__Problem to solve__. When you restate the entries that follow, keep every word exactly and drop the pictures.

__Given data__.

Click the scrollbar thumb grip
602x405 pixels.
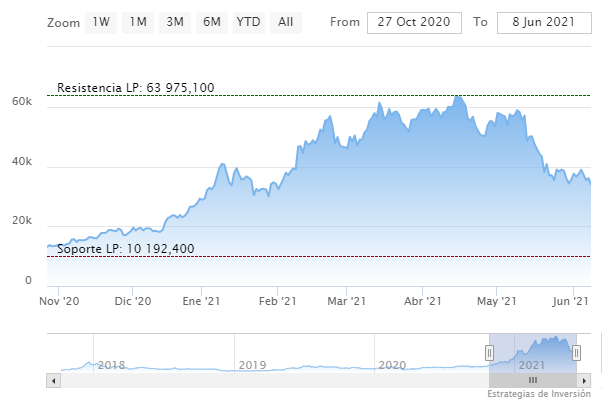pos(533,381)
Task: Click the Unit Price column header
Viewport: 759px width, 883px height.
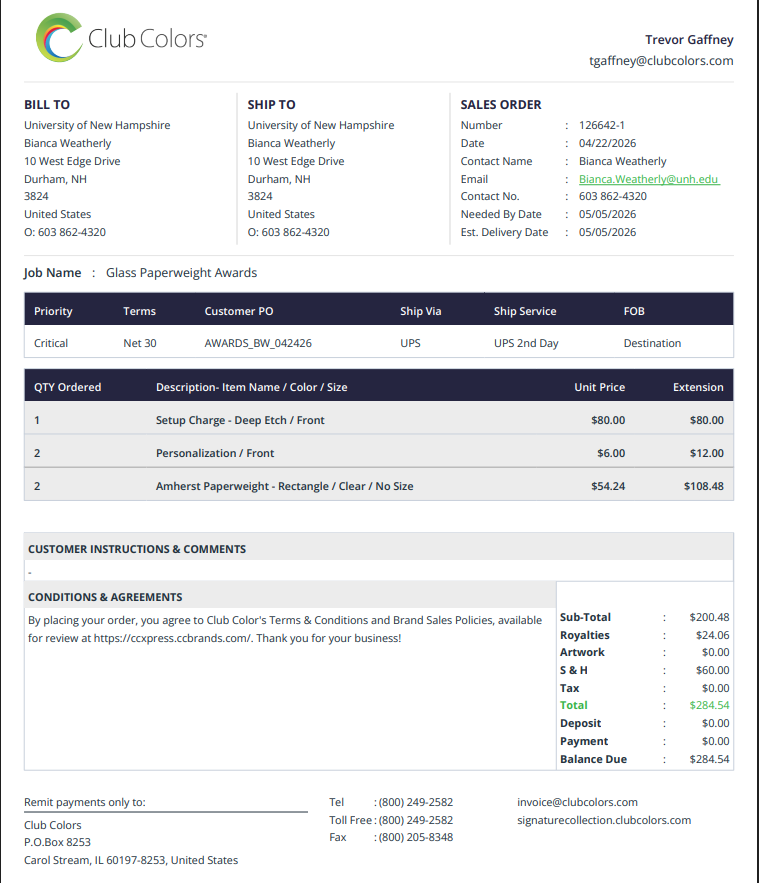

__Answer to the exercise__.
Click the scrollbar thumb grip
602x405 pixels.
pos(533,381)
Task: Click the Unit Price column header
Viewport: 759px width, 883px height.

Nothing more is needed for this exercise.